- **WORK TO BE COMPLETED**:
Transcribe the entries exactly; images are not part of the copy.

- **RECORDS SUPPLIED**:
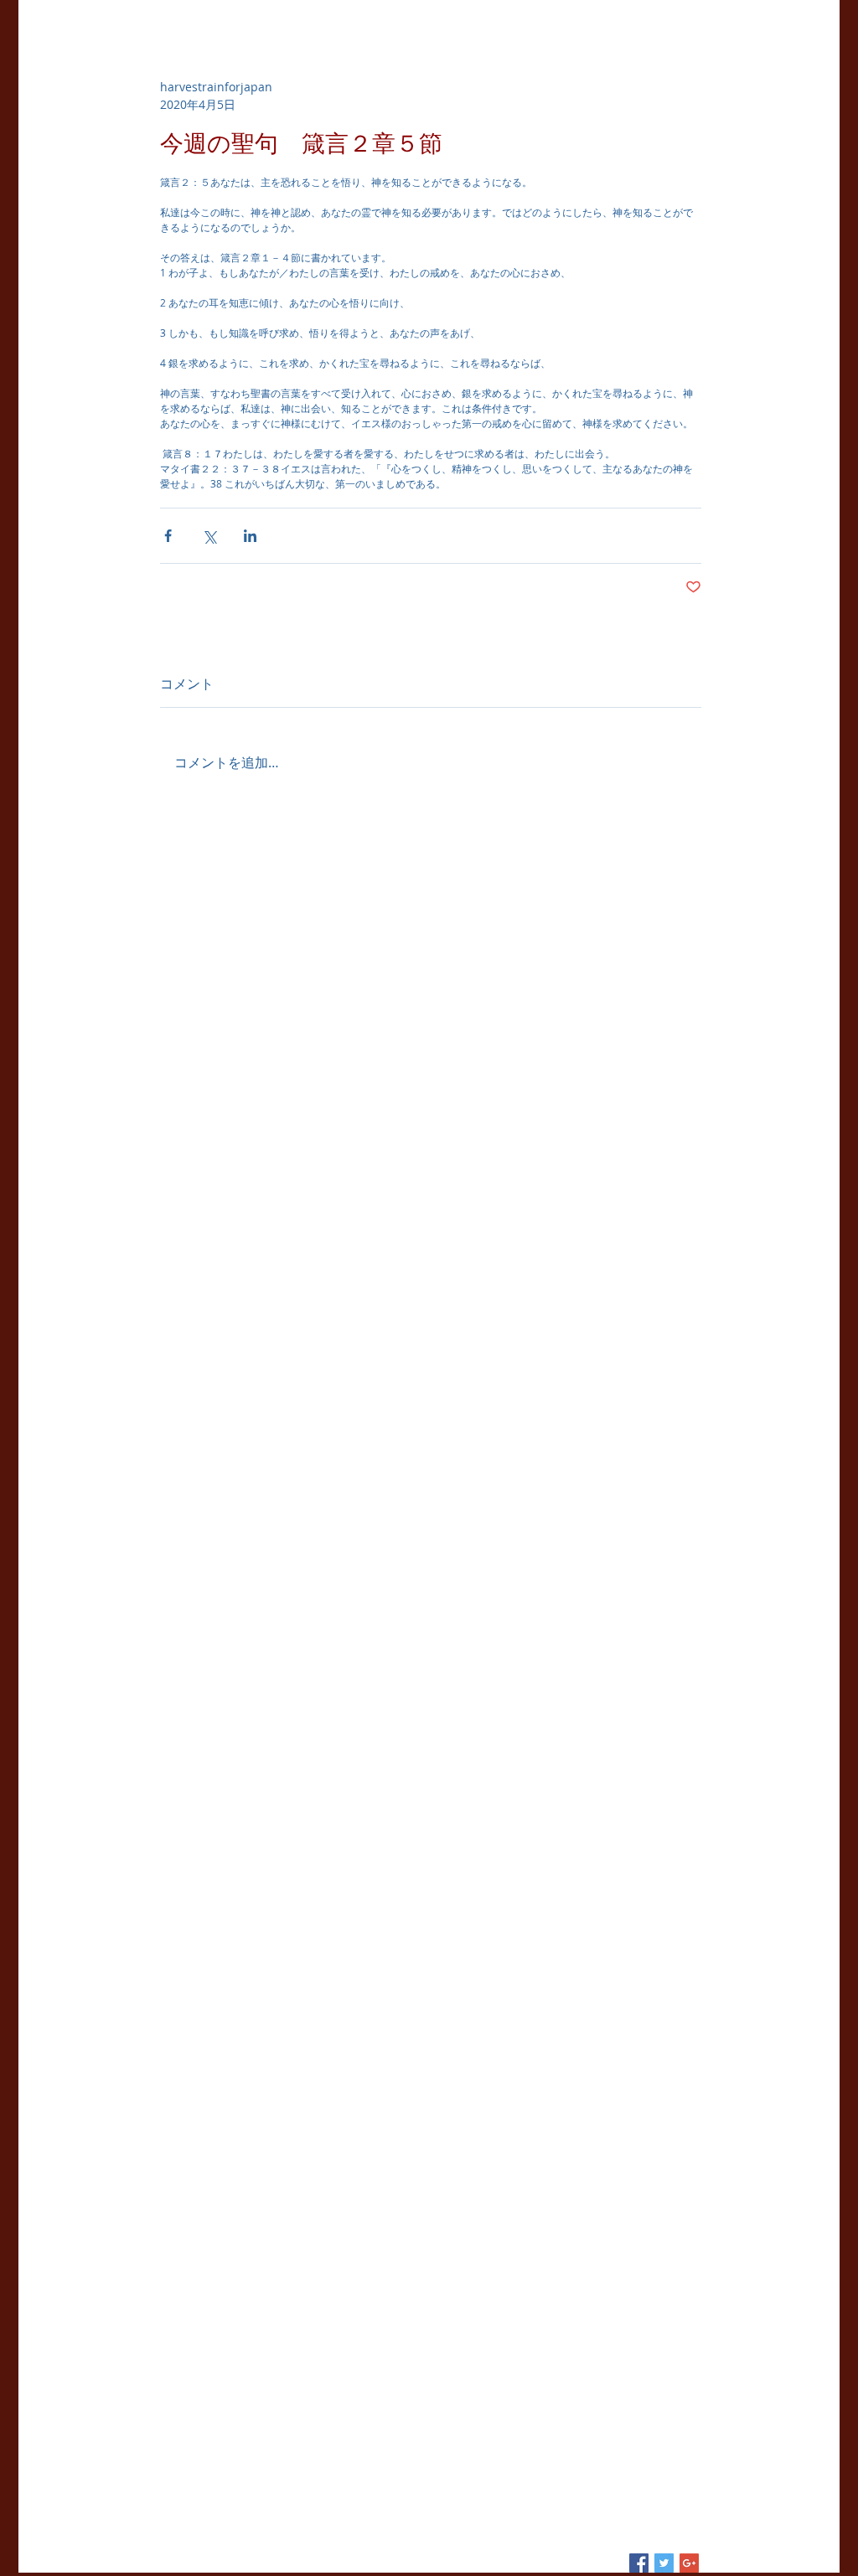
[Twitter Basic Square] (664, 2563)
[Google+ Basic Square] (689, 2563)
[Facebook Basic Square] (639, 2563)
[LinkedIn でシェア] (250, 536)
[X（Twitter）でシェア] (209, 536)
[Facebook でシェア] (168, 536)
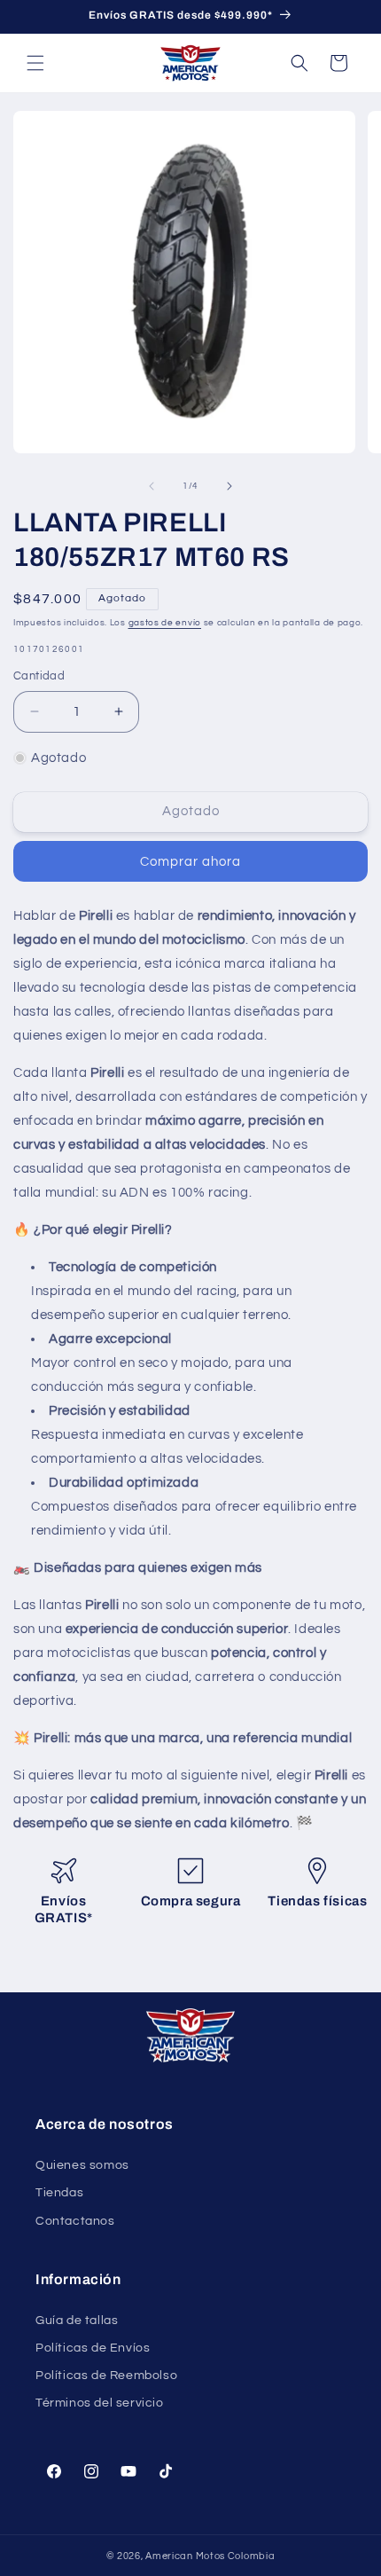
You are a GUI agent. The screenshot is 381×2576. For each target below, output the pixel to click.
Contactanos (75, 2221)
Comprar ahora (190, 861)
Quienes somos (82, 2165)
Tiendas (59, 2193)
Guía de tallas (76, 2320)
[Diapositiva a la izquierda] (151, 486)
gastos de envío (165, 622)
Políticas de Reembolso (106, 2375)
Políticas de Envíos (92, 2348)
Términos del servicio (99, 2403)
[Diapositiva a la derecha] (229, 486)
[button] (35, 62)
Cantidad (39, 676)
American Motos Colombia (210, 2556)
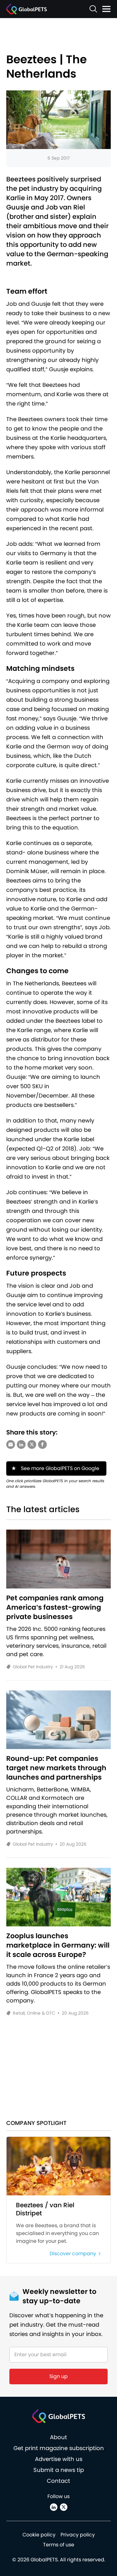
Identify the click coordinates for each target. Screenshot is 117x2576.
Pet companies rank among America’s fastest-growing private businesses (55, 1607)
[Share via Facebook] (42, 1444)
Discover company (73, 2253)
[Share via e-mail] (10, 1444)
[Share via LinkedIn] (21, 1444)
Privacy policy (78, 2534)
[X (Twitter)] (63, 2507)
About (58, 2437)
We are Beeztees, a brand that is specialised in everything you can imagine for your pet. (57, 2233)
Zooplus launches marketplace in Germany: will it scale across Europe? (58, 1945)
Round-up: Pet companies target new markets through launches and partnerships (56, 1768)
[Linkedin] (53, 2507)
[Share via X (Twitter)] (31, 1444)
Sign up (58, 2376)
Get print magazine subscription (58, 2448)
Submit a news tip (58, 2470)
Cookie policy (39, 2534)
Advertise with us (58, 2459)
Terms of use (58, 2544)
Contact (58, 2481)
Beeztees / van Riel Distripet (45, 2209)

- **TASK RESULT**:
[Twitter Basic Square] (664, 2563)
[Google+ Basic Square] (689, 2563)
[Facebook Basic Square] (639, 2563)
[LinkedIn でシェア] (250, 536)
[X（Twitter）でシェア] (209, 536)
[Facebook でシェア] (168, 536)
You are a GUI agent. The screenshot is 381×2576. For each target below, output the pixel to click.
Contactanos (75, 2221)
Comprar ahora (190, 861)
Quienes somos (82, 2165)
Tiendas (59, 2193)
Guía de tallas (76, 2320)
[Diapositiva a la izquierda] (151, 486)
gastos de envío (165, 622)
Políticas de Reembolso (106, 2375)
Políticas de Envíos (92, 2348)
Términos del servicio (99, 2403)
[Diapositiva a la derecha] (229, 486)
[button] (35, 62)
Cantidad (39, 676)
American Motos Colombia (210, 2556)
Identify the click coordinates for each target. Screenshot is 117x2576.
Pet companies rank among America’s fastest-growing private businesses (55, 1607)
[Share via Facebook] (42, 1444)
Discover company (73, 2253)
[Share via e-mail] (10, 1444)
[Share via LinkedIn] (21, 1444)
Privacy policy (78, 2534)
[X (Twitter)] (63, 2507)
About (58, 2437)
We are Beeztees, a brand that is specialised in everything you can imagine for your pet. (57, 2233)
Zooplus launches marketplace in Germany: will it scale across Europe? (58, 1945)
Round-up: Pet companies target new markets through launches and partnerships (56, 1768)
[Linkedin] (53, 2507)
[Share via X (Twitter)] (31, 1444)
Sign up (58, 2376)
Get print magazine subscription (58, 2448)
Submit a news tip (58, 2470)
Cookie policy (39, 2534)
Advertise with us (58, 2459)
Terms of use (58, 2544)
Contact (58, 2481)
Beeztees / van Riel Distripet (45, 2209)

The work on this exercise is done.